12. An immunogenic composition to induce an immune response against West Nile (WN) virus in an animal selected from the group consisting of an equine, a canine, a feline, a bovine, a porcine, a chicken, a duck, a goose and a turkey, comprising a pharmaceutically acceptable vehicle or excipient and a recombinant canarypox virus that contains and expresses in vivo in the animal a polynucleotide comprising nucleotides 466-2469 of GenBank AF196835 encoding WN protein prM-M-E.

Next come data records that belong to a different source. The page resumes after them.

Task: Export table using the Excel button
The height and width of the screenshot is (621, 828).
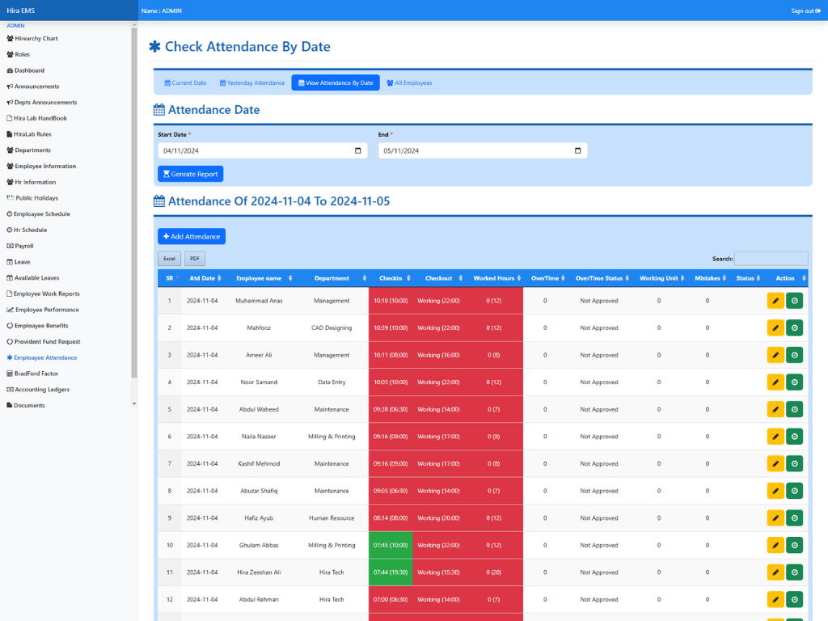Action: point(169,259)
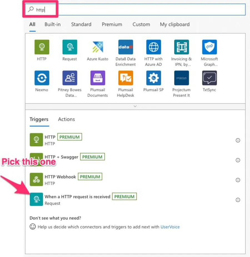Select the Plumsail Documents connector

[x=98, y=78]
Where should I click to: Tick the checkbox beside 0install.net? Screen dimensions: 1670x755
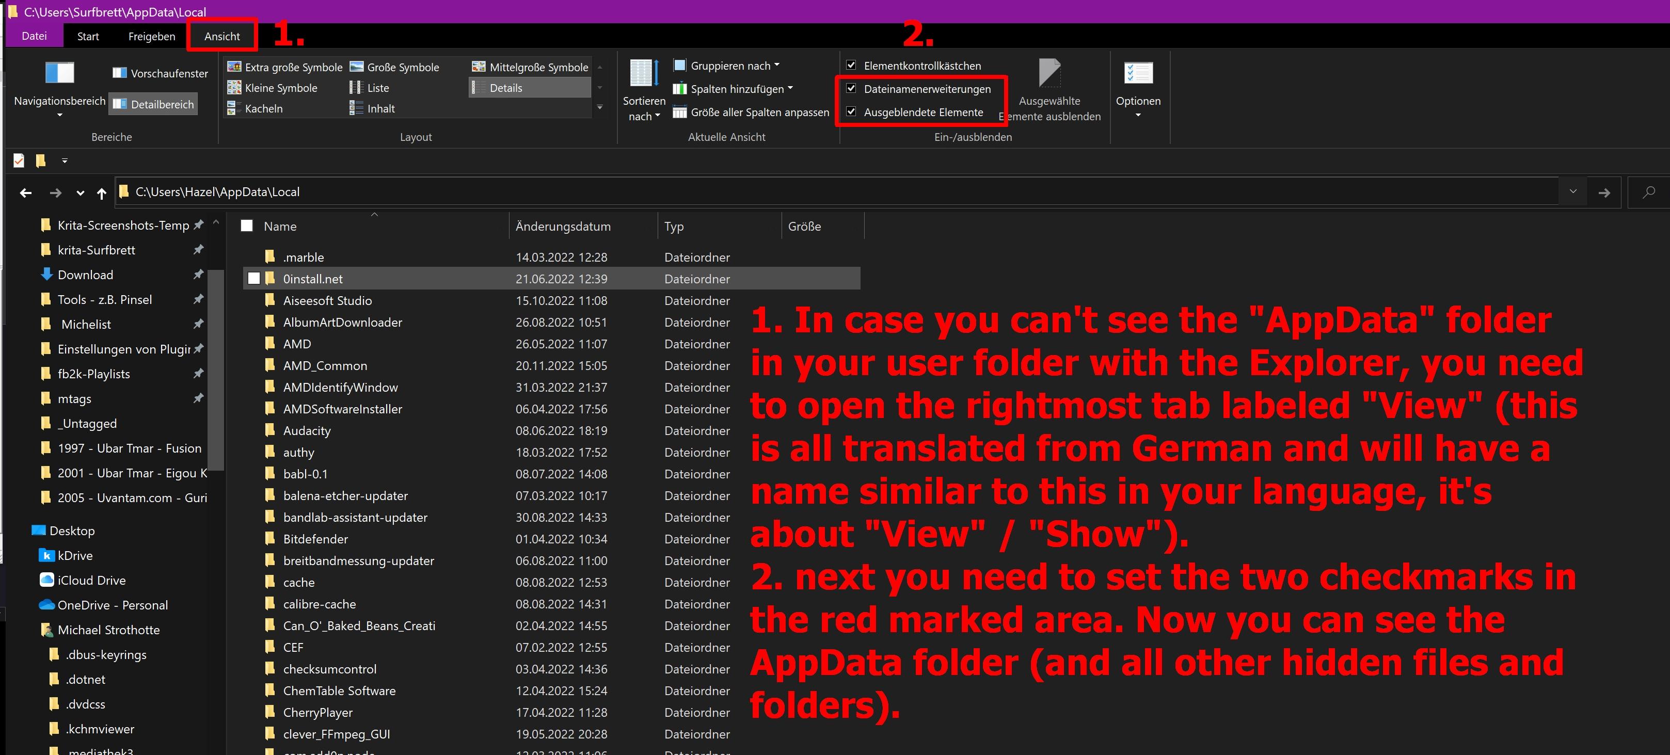[x=254, y=279]
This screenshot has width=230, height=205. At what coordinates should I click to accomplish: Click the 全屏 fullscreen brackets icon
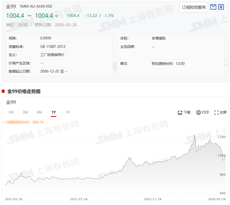point(217,113)
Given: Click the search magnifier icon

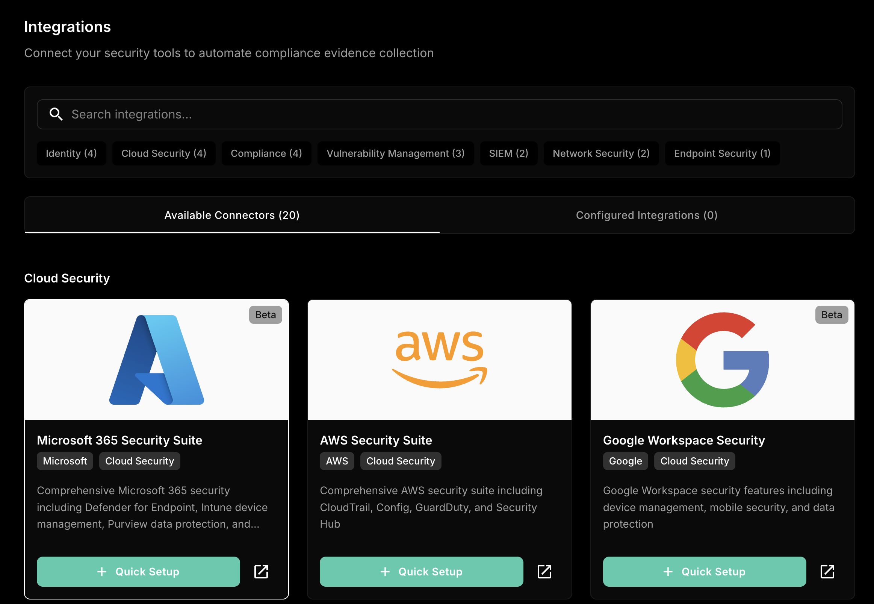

13. An immunogenic composition to induce an immune response against West Nile (WN) virus in an animal selected from the group consisting of an equine, a canine, a feline, a bovine, a porcine, a chicken, a duck, a goose and a turkey, comprising a pharmaceutically acceptable vehicle or excipient and a recombinant canarypox virus that contains and expresses in vivo in the animal a polynucleotide comprising nucleotides 421-2469 of GenBank AF196835 encoding WN protein prM-M-E and the signal peptide of prM.

14. An immunogenic composition to induce an immune response against West Nile (WN) virus in an animal selected from the group consisting of an equine, a canine, a feline, a bovine, a porcine, a chicken, a duck, a goose and a turkey, comprising a pharmaceutically acceptable vehicle or excipient and a recombinant fowlpox virus that contains and expresses in vivo in the animal a polynucleotide comprising nucleotides 466-2469 of GenBank AF196835 encoding WN protein prM-M-E.

15. An immunogenic composition to induce an immune response against West Nile (WN) virus in an animal selected from the group consisting of an equine, a canine, a feline, a bovine, a porcine, a chicken, a duck, a goose and a turkey, comprising a pharmaceutically acceptable vehicle or excipient and a recombinant fowlpox virus that contains and expresses in vivo in the animal a polynucleotide comprising nucleotides 421-2469 of GenBank AF196835 encoding WN protein prM-M-E and the signal peptide of prM.

16. The immunogenic composition according to any one of claims 1-15, which further comprises an adjuvant.

17. The immunogenic composition according to any one of claims 1-15, which further comprises a carbomer adjuvant.

18. A method for inducing an immunological response against West Nile (WN) virus in an animal selected from the group consisting of an equine, a canine, a feline, a bovine, a porcine, a chicken, a duck, a goose and a turkey, the method comprising administering to the animal the immunogenic composition according to any one of claims 1-15.

19. The method according to claim 18, wherein the immunogenic composition further comprises an adjuvant.

20. The method according to claim 19, wherein the adjuvant comprises a carbomer adjuvant.